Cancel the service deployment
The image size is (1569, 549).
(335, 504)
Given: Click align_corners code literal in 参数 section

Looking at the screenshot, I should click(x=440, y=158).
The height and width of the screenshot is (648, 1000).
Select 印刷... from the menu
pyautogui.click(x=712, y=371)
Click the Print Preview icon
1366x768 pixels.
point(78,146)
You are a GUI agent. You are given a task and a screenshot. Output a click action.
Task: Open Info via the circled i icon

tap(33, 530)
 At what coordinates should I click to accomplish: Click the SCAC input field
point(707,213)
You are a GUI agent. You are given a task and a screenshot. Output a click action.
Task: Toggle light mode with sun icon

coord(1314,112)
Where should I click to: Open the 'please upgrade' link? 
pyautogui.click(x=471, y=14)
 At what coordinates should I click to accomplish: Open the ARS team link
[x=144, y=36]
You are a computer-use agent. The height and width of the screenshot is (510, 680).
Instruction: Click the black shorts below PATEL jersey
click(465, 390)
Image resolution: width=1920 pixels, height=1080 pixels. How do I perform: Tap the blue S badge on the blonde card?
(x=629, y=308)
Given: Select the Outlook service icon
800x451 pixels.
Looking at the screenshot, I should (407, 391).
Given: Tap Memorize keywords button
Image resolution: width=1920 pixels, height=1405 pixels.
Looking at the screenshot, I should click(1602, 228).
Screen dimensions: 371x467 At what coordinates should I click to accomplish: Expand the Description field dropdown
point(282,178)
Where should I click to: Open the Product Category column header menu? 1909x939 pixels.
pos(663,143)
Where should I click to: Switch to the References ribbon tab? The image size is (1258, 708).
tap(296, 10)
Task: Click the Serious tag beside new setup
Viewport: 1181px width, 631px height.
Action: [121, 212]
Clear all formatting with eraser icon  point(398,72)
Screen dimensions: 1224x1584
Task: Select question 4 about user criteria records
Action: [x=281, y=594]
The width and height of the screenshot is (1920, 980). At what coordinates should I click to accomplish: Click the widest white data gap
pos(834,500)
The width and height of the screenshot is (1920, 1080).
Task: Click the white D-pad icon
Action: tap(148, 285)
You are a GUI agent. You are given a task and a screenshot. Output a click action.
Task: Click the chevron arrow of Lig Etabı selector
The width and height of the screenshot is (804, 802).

§ **DIRECTIONS FOR THIS TASK**
Type the material above out again, exactly.

§ **EXPECTED OUTPUT**
Cancel the service deployment
The image size is (1569, 549).
(335, 504)
Given: Click align_corners code literal in 参数 section

Looking at the screenshot, I should click(x=440, y=158).
The height and width of the screenshot is (648, 1000).
Select 印刷... from the menu
pyautogui.click(x=712, y=371)
Click the Print Preview icon
1366x768 pixels.
point(78,146)
You are a GUI agent. You are given a task and a screenshot. Output a click action.
Task: Open Info via the circled i icon

tap(33, 530)
 At what coordinates should I click to accomplish: Click the SCAC input field
point(707,213)
You are a GUI agent. You are given a task and a screenshot. Output a click action.
Task: Toggle light mode with sun icon

coord(1314,112)
Where should I click to: Open the 'please upgrade' link? 
pyautogui.click(x=471, y=14)
 At what coordinates should I click to accomplish: Open the ARS team link
[x=144, y=36]
You are a computer-use agent. The height and width of the screenshot is (510, 680).
Instruction: Click the black shorts below PATEL jersey
click(465, 390)
Image resolution: width=1920 pixels, height=1080 pixels. How do I perform: Tap the blue S badge on the blonde card?
(x=629, y=308)
Given: Select the Outlook service icon
800x451 pixels.
Looking at the screenshot, I should (407, 391).
Given: Tap Memorize keywords button
Image resolution: width=1920 pixels, height=1405 pixels.
Looking at the screenshot, I should click(1602, 228).
Screen dimensions: 371x467 At what coordinates should I click to accomplish: Expand the Description field dropdown
point(282,178)
Where should I click to: Open the Product Category column header menu? 1909x939 pixels.
pos(663,143)
Where should I click to: Switch to the References ribbon tab? The image size is (1258, 708).
tap(296, 10)
Task: Click the Serious tag beside new setup
Viewport: 1181px width, 631px height.
Action: [121, 212]
Clear all formatting with eraser icon  point(398,72)
Screen dimensions: 1224x1584
Task: Select question 4 about user criteria records
Action: [x=281, y=594]
The width and height of the screenshot is (1920, 980). At what coordinates should I click to accomplish: Click the widest white data gap
pos(834,500)
The width and height of the screenshot is (1920, 1080).
Task: Click the white D-pad icon
Action: tap(148, 285)
You are a GUI agent. You are given a task and a screenshot. Output a click action.
Task: Click the chevron arrow of Lig Etabı selector
The width and height of the screenshot is (804, 802).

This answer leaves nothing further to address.